# Your task:
Please copy out the records below, starting with the line that contains "Image resolution: width=1503, height=1350." and going on through the line that contains "Reportaza (744, 152)", and leave out the pictures.

------------------------------

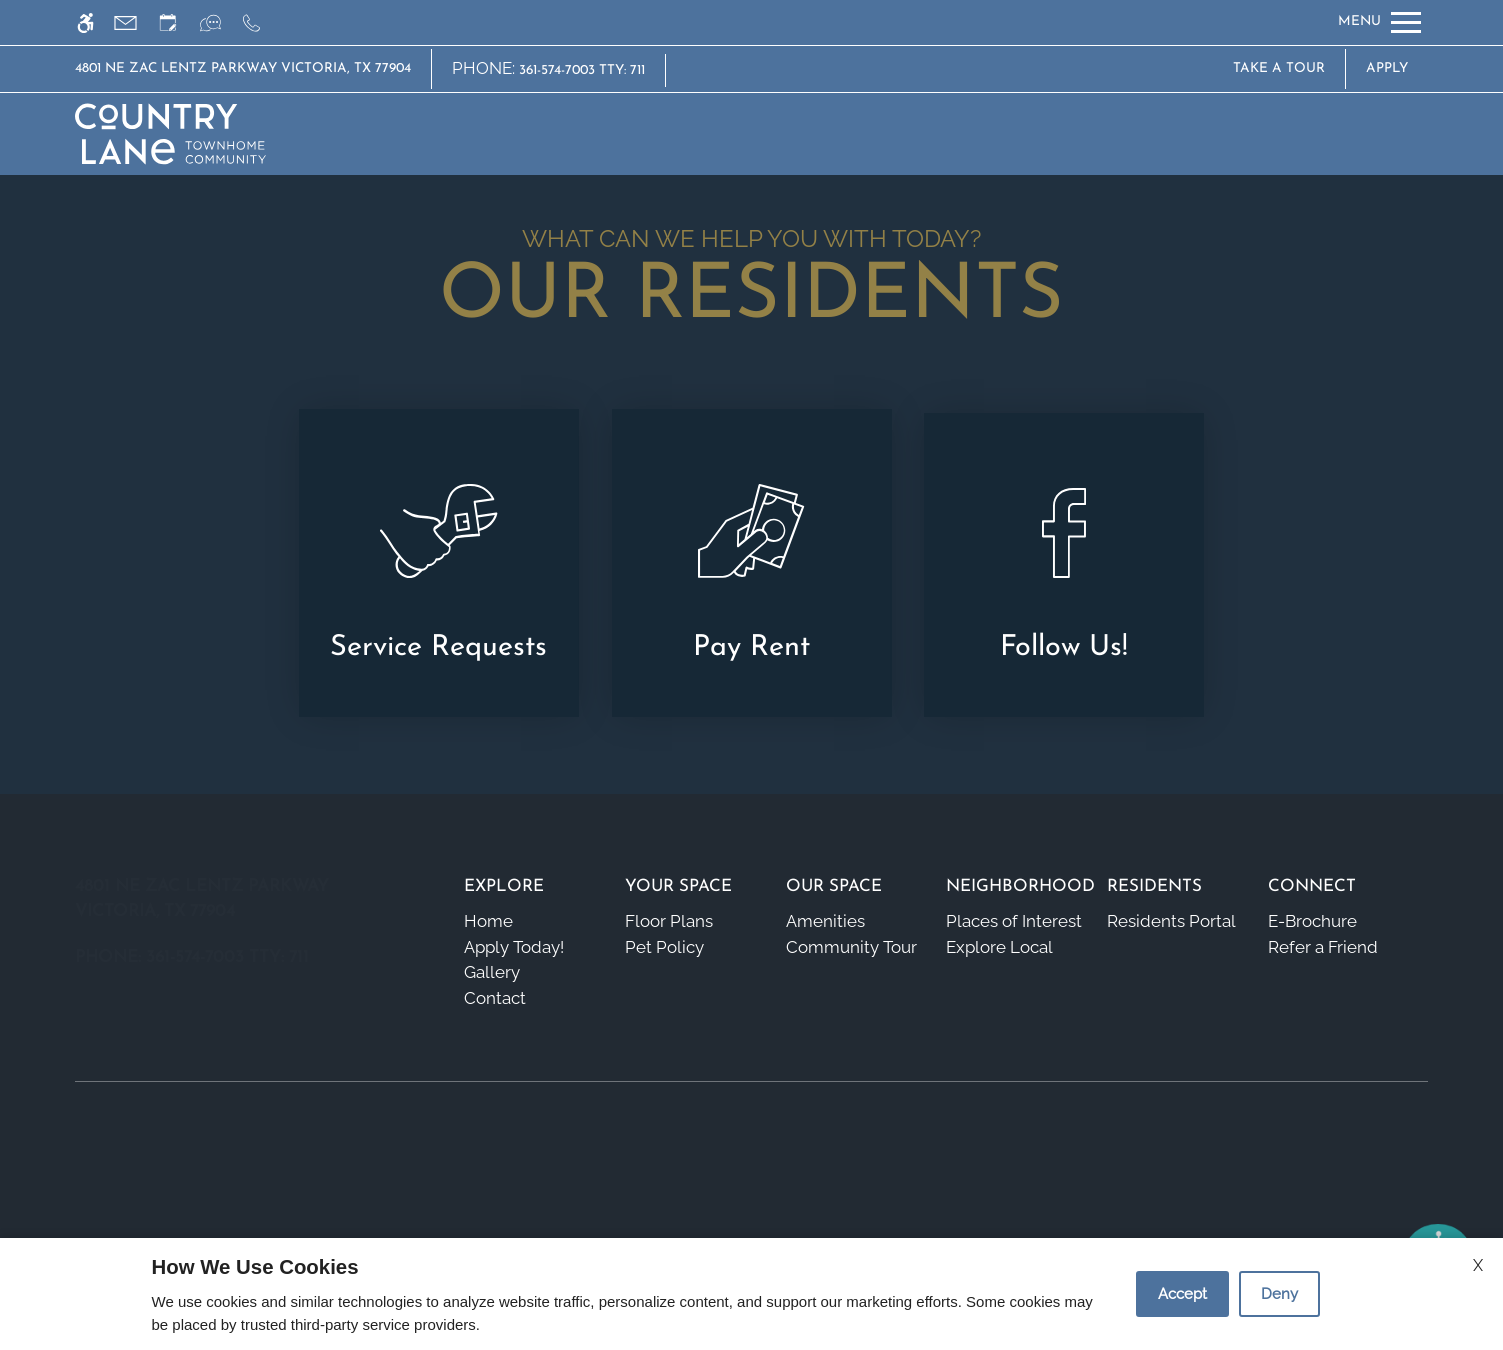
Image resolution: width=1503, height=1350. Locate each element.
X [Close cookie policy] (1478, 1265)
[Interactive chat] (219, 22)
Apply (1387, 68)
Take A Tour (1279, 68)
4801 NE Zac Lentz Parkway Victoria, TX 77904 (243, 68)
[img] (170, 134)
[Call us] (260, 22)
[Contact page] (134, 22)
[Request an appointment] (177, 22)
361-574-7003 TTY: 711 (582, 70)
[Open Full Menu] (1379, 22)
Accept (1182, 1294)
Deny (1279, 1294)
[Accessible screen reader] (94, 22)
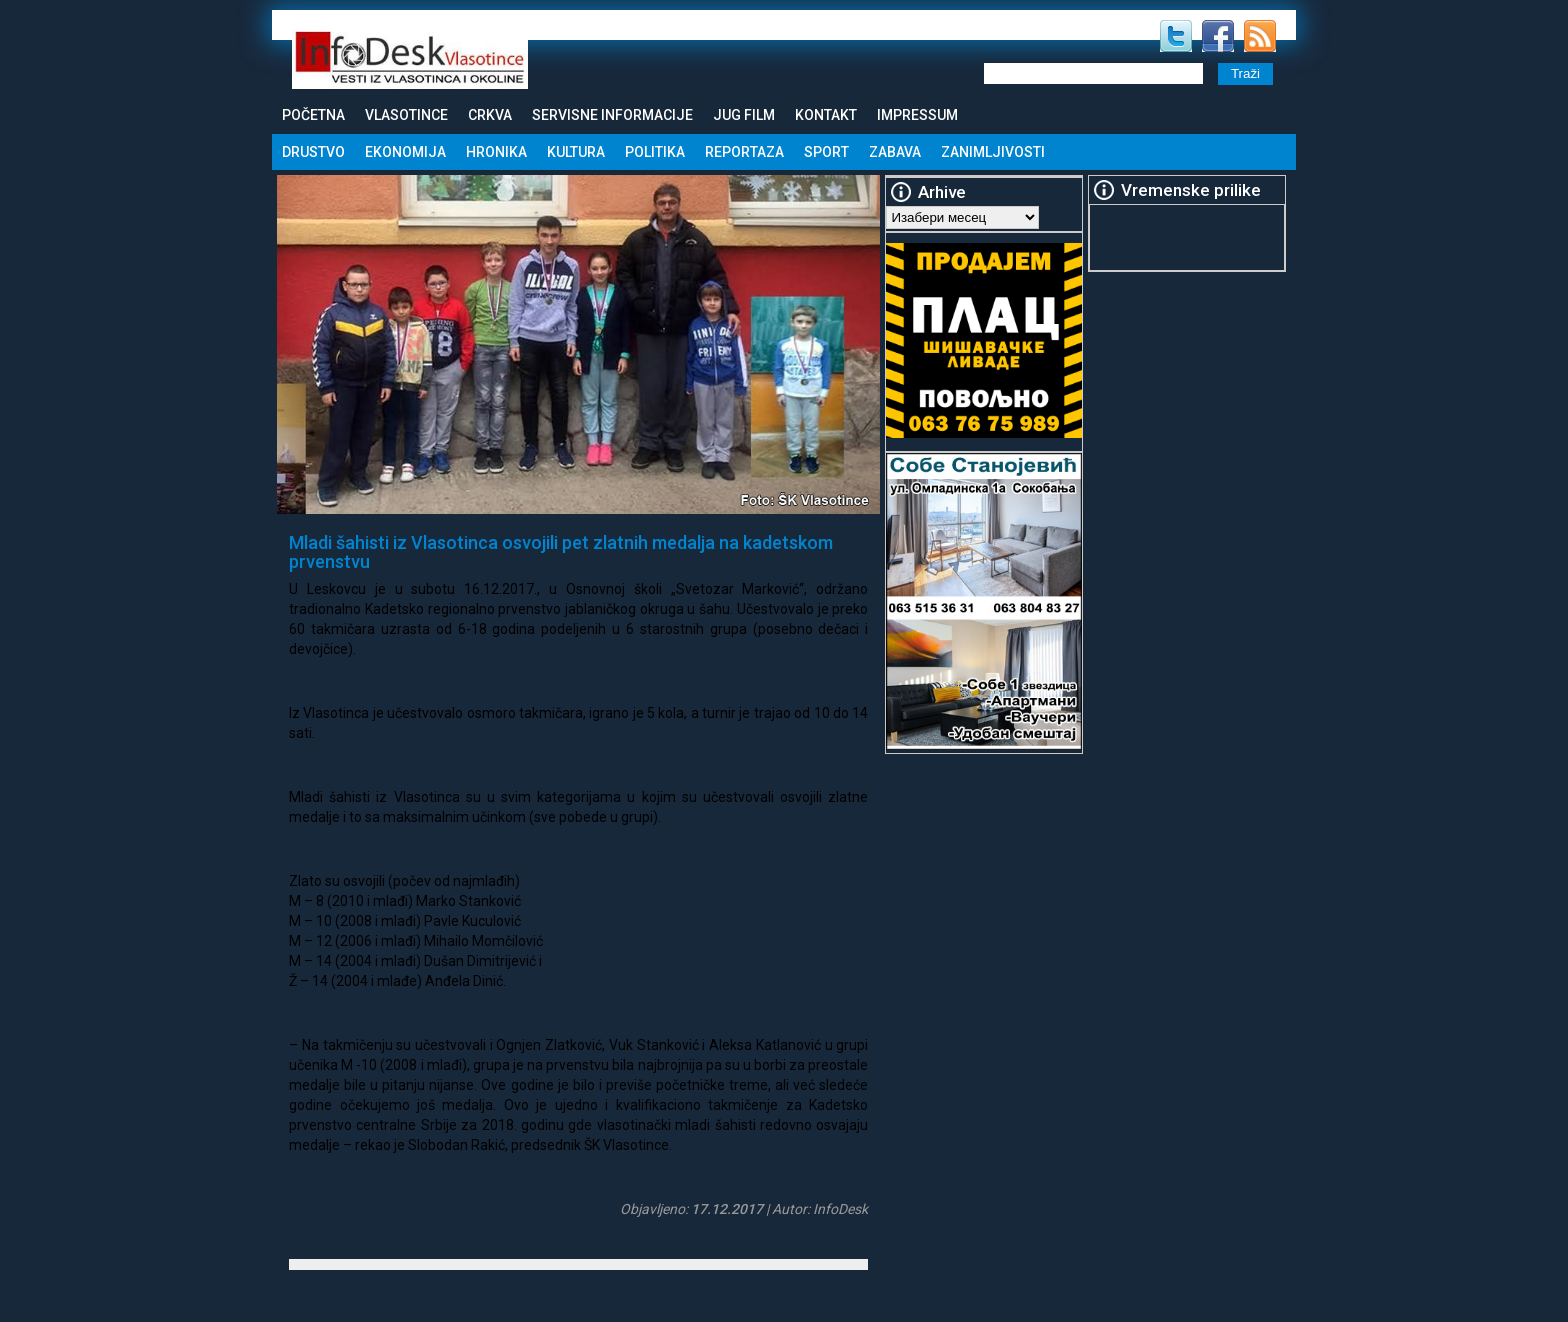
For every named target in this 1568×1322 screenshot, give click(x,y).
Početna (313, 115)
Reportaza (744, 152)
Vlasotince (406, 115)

------------------------------

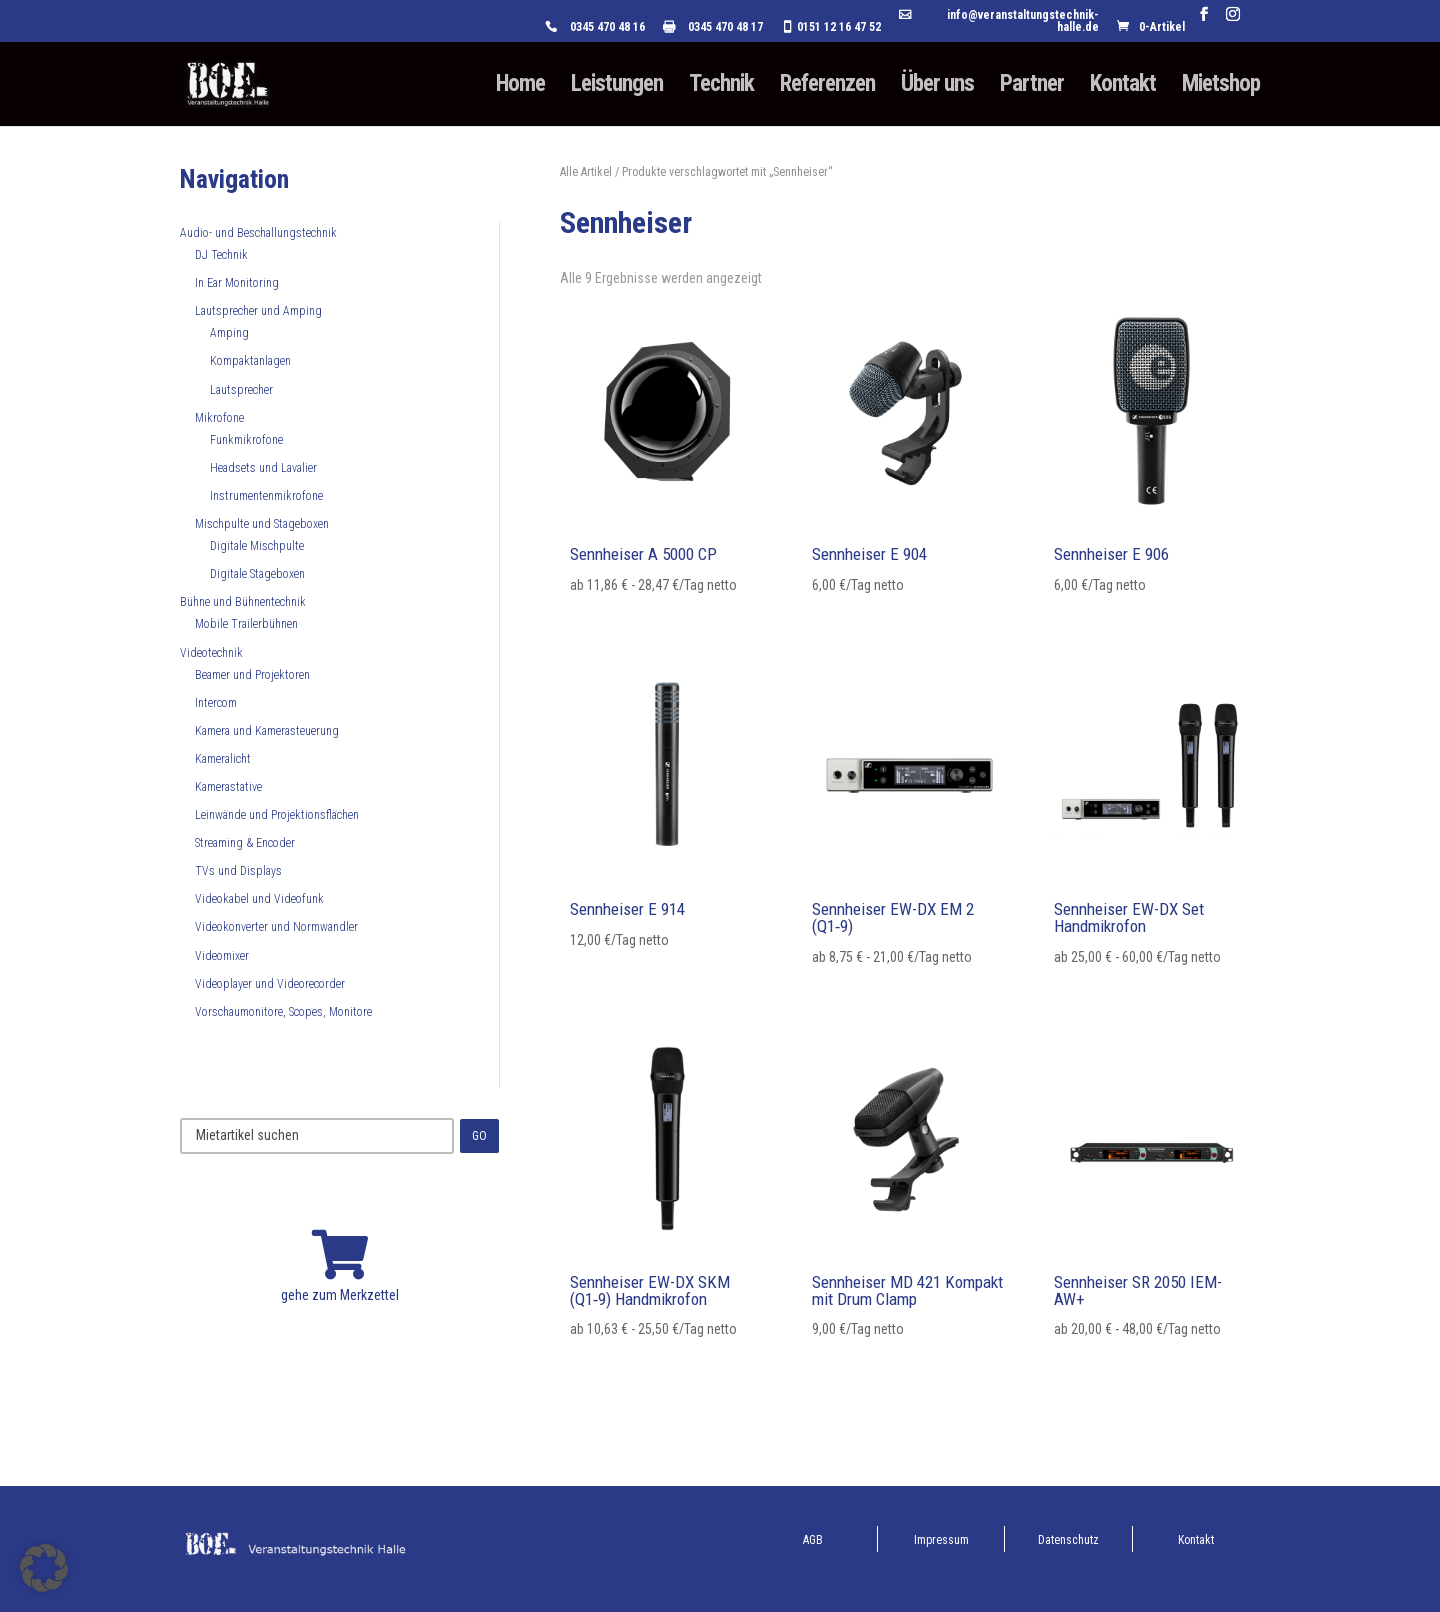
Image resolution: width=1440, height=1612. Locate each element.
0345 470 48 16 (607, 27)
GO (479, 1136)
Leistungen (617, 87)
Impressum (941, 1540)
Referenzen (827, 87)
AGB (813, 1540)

------------------------------

# The result:
Image resolution: width=1503, height=1350. Locate each element.
X [Close cookie policy] (1478, 1265)
[Interactive chat] (219, 22)
Apply (1387, 68)
Take A Tour (1279, 68)
4801 NE Zac Lentz Parkway Victoria, TX 77904 (243, 68)
[img] (170, 134)
[Call us] (260, 22)
[Contact page] (134, 22)
[Request an appointment] (177, 22)
361-574-7003 TTY: 711 (582, 70)
[Open Full Menu] (1379, 22)
Accept (1182, 1294)
Deny (1279, 1294)
[Accessible screen reader] (94, 22)
For every named target in this 1568×1322 screenshot, give click(x,y).
Početna (313, 115)
Reportaza (744, 152)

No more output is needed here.